Forex and CFD The volatility of the CFD market magnifies trading opportunities, giving traders the opportunity to take advantage of price volatility to generate revenue. However, there are always situations in which transactions and assumptions run counter to one another, leading to losses.

Losses are common to most traders, and even the best traders can't avoid losses, so becoming a successful trader is the key to controlling risk.

For Forex and CFD CFDs, there are many ways to manage risk:

  • Reduce leverage (improve margin requirements)

  • Draft a trading plan and implement it resolutely

  • Always pay attention to the latest market conditions

  • Use fundamentals and technical analysis

  • Know when you should close your position and accept the loss

  • Manage risk using trading tools including stop orders

Understand the risks posed by leverage

As the most direct way to manage risk, you can reduce the leverage of highly leveraged financial products, such as major currency pairs, to below 50:1 (ie 2% margin requirement). Leverage reduction can significantly reduce the risk to the exchange, As a result, the potential risks to the total assets are correspondingly reduced. (Note: The leverage can only be modified before the position of the product is established).

Develop a trading strategy that suits you

As a trader, having a trading strategy that suits you is critical, allowing you to identify profitable trades, maximize profits and minimize losses in adverse situations.

First, you need to control the amount of each transaction based on your funding status and level of experience.

Second, technical analysis and fundamental analysis are trading techniques that traders often use in the Forex and CFD markets.
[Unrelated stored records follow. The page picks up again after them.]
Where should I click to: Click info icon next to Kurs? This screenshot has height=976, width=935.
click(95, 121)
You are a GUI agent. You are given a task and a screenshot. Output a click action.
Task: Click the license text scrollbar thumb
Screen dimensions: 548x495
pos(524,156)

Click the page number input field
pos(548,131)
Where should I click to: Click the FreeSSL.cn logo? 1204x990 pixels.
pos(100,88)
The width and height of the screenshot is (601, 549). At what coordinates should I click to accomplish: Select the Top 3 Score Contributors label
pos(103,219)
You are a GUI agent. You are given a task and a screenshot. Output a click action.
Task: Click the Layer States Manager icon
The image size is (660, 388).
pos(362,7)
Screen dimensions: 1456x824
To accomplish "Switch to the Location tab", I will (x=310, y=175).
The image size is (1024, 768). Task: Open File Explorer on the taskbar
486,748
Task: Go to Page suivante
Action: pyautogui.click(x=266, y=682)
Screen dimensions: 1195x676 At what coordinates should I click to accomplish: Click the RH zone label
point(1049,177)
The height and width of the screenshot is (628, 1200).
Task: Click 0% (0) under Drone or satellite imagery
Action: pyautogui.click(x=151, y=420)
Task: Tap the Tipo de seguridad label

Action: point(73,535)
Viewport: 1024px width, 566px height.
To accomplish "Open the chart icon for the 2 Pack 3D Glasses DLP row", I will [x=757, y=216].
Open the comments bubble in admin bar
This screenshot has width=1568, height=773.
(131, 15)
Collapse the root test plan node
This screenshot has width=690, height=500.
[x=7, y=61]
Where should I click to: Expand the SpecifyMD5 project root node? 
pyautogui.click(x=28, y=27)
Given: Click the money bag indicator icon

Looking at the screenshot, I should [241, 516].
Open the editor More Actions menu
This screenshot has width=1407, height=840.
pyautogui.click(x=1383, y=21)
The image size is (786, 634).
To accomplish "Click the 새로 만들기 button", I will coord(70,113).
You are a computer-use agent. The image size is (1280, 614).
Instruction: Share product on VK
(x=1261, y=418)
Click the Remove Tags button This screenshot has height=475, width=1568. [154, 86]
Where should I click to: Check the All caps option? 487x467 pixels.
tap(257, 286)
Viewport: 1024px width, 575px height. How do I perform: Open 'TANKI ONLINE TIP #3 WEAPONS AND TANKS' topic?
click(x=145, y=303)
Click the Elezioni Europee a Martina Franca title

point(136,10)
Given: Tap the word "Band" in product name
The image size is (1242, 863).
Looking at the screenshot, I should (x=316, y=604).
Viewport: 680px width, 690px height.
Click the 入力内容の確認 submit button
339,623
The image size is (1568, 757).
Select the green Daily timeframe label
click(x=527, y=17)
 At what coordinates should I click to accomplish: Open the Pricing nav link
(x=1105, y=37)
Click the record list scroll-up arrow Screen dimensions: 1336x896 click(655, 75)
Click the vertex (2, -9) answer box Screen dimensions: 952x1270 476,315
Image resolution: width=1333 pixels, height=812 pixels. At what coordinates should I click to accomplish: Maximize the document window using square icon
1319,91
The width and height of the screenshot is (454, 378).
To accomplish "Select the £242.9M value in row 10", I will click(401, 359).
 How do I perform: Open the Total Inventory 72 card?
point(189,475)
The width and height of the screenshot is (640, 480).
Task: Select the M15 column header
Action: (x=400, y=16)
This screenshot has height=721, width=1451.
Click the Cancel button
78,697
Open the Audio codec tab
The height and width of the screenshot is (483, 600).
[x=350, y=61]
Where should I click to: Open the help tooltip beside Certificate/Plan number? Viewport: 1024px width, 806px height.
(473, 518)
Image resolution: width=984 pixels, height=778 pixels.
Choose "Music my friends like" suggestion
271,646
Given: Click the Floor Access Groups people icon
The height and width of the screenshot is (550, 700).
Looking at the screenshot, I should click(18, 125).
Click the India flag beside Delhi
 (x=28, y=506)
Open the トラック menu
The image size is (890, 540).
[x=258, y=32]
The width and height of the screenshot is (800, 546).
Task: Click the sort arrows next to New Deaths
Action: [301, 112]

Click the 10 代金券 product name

Technical analysis is the observation of historical price data to predict future price trends. Fundamental analysis is another case of observing the core factors that are more rigorously assessed that may affect the needs of something.

In Forex and CFD CFD trading, all available data is gathered to help measure the strengths of a particular product. For example, fundamental analysis focuses on the release of important economic data and reports, such as unemployment and GDP data, interest rate announcements, production data, etc. to determine the future direction of a country's currency.

When you have no time to take care of your position, Please make sure you have used the closing order to reduce risk and manage your position. There are two main types of closing orders: Stop Loss and Limit.

A stop-loss order is an order placed by a customer to close an existing trade at a price that is more unfavorable than the current market price, with the aim of reducing losses. This is the most frequently used tool for Forex and CFD CFD traders to manage risk. When the market reaches the stop loss level you set, your trade will automatically close the position before the loss increases, minimizing the losses you may encounter.

For example, if you have already made more EUR/GBP at 0.8850, you want to reduce the possible losses when the cross currency pair price drops to 0.8790, so you will open a stop loss order at 0.8790 and lose 60 points. This means that when the market is not good for you, you limit your risk to 60 points.